Stored data entries:
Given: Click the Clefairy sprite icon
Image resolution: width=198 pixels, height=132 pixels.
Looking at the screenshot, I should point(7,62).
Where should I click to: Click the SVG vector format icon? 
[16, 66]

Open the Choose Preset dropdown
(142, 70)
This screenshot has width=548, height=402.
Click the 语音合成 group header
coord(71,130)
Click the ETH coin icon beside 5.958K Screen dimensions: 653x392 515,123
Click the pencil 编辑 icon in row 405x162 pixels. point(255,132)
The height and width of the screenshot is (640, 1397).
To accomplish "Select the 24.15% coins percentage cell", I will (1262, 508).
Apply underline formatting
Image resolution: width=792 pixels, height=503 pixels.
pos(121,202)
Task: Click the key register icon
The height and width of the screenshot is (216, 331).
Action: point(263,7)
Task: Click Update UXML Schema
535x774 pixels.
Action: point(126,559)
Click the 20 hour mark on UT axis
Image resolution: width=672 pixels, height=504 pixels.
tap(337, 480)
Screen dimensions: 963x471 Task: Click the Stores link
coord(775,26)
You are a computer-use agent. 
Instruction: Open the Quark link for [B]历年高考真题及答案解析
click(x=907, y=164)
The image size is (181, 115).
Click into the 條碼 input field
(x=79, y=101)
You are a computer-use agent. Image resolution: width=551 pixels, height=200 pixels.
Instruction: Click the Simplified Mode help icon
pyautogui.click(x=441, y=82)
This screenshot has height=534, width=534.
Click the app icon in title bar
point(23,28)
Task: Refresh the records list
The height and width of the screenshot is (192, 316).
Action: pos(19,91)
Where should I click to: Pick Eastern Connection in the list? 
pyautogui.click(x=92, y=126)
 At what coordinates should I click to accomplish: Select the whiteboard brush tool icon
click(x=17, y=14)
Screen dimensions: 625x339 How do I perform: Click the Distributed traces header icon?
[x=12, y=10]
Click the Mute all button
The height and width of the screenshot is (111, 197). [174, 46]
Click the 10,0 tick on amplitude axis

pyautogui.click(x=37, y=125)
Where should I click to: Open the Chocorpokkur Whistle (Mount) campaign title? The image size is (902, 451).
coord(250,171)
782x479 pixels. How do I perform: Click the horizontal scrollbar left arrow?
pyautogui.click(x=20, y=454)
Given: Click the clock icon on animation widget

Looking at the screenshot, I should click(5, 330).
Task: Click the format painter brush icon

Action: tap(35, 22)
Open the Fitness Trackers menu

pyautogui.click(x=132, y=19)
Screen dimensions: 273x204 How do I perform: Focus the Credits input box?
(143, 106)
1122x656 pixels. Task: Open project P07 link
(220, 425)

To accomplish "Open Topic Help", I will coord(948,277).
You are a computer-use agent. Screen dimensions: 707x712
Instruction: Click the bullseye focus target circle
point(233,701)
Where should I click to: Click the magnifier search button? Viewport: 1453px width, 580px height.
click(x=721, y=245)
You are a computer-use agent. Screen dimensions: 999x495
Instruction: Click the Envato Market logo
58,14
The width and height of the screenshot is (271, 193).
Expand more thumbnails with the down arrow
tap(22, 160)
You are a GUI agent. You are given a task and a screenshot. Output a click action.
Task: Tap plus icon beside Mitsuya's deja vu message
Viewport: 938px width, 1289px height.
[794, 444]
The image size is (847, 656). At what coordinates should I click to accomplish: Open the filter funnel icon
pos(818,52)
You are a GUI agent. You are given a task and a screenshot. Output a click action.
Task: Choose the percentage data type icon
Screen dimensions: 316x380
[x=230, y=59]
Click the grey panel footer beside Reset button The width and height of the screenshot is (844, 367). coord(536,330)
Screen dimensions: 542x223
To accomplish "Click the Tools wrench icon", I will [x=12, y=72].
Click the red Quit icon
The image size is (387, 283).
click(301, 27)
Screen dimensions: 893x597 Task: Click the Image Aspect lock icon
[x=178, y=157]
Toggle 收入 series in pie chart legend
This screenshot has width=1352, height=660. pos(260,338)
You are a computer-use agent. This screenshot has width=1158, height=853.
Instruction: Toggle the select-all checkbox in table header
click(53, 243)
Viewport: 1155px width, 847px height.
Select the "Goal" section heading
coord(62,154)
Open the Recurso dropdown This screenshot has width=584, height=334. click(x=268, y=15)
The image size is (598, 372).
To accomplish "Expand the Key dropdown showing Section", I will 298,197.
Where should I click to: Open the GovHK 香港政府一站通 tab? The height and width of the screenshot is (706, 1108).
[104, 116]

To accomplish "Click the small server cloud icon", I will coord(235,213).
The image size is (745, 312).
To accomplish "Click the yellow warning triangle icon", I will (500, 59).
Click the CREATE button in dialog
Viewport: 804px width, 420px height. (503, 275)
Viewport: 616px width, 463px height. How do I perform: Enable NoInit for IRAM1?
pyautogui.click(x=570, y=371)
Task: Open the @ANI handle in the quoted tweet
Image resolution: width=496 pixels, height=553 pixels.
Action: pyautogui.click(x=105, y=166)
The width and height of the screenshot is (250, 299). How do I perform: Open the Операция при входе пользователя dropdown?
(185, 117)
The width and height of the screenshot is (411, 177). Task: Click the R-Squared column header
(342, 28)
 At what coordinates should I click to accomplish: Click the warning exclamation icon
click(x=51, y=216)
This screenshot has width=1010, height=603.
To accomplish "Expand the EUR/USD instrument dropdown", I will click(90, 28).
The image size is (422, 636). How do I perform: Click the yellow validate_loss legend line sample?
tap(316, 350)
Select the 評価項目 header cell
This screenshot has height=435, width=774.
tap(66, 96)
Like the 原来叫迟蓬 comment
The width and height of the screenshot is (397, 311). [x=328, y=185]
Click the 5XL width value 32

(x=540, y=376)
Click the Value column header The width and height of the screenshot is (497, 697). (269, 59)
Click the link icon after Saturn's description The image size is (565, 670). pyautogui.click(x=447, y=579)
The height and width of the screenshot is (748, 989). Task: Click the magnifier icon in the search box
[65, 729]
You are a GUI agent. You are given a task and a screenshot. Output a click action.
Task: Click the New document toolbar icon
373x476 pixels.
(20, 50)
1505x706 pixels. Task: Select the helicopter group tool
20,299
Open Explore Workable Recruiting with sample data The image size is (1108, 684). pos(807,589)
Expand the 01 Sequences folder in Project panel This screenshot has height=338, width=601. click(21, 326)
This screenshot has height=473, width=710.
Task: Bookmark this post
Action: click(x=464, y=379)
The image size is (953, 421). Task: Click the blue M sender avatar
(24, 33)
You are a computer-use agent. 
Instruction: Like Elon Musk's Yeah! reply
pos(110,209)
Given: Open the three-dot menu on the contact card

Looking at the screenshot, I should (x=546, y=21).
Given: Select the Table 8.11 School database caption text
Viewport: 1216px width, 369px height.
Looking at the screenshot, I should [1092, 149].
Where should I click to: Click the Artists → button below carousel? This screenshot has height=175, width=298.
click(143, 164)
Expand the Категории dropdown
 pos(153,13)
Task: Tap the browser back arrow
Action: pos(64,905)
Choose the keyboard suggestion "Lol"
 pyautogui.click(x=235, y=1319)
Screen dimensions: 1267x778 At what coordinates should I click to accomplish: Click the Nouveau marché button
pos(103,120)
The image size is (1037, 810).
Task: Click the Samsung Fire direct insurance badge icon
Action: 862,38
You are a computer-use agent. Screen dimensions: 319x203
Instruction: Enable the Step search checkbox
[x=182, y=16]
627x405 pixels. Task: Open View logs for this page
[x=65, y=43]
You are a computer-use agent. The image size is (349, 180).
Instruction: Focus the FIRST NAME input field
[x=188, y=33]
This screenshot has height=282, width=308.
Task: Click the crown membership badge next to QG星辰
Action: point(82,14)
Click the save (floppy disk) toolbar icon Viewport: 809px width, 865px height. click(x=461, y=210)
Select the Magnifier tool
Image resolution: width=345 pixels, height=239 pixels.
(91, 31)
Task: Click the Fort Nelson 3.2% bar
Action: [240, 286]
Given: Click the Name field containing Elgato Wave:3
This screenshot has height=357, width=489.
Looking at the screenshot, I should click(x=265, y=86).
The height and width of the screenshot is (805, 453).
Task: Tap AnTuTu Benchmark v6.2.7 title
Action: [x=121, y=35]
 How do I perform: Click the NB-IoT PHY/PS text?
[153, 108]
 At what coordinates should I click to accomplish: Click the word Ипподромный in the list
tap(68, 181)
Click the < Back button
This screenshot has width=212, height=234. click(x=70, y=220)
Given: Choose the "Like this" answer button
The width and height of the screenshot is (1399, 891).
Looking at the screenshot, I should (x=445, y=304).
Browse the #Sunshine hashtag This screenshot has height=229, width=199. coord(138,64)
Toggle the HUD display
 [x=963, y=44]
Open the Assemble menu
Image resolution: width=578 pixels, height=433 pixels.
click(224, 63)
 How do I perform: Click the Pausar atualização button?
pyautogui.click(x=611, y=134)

Work instruction: Of all the entries above, output exactly the lines between the one holding "Instruction: Focus the FIRST NAME input field" and the one holding "Given: Choose the", inclusive.

Written response:
Instruction: Focus the FIRST NAME input field
[x=188, y=33]
This screenshot has height=282, width=308.
Task: Click the crown membership badge next to QG星辰
Action: point(82,14)
Click the save (floppy disk) toolbar icon Viewport: 809px width, 865px height. click(x=461, y=210)
Select the Magnifier tool
Image resolution: width=345 pixels, height=239 pixels.
(91, 31)
Task: Click the Fort Nelson 3.2% bar
Action: [240, 286]
Given: Click the Name field containing Elgato Wave:3
This screenshot has height=357, width=489.
Looking at the screenshot, I should click(x=265, y=86).
The height and width of the screenshot is (805, 453).
Task: Tap AnTuTu Benchmark v6.2.7 title
Action: [x=121, y=35]
 How do I perform: Click the NB-IoT PHY/PS text?
[153, 108]
 At what coordinates should I click to accomplish: Click the word Ипподромный in the list
tap(68, 181)
Click the < Back button
This screenshot has width=212, height=234. click(x=70, y=220)
Given: Choose the "Like this" answer button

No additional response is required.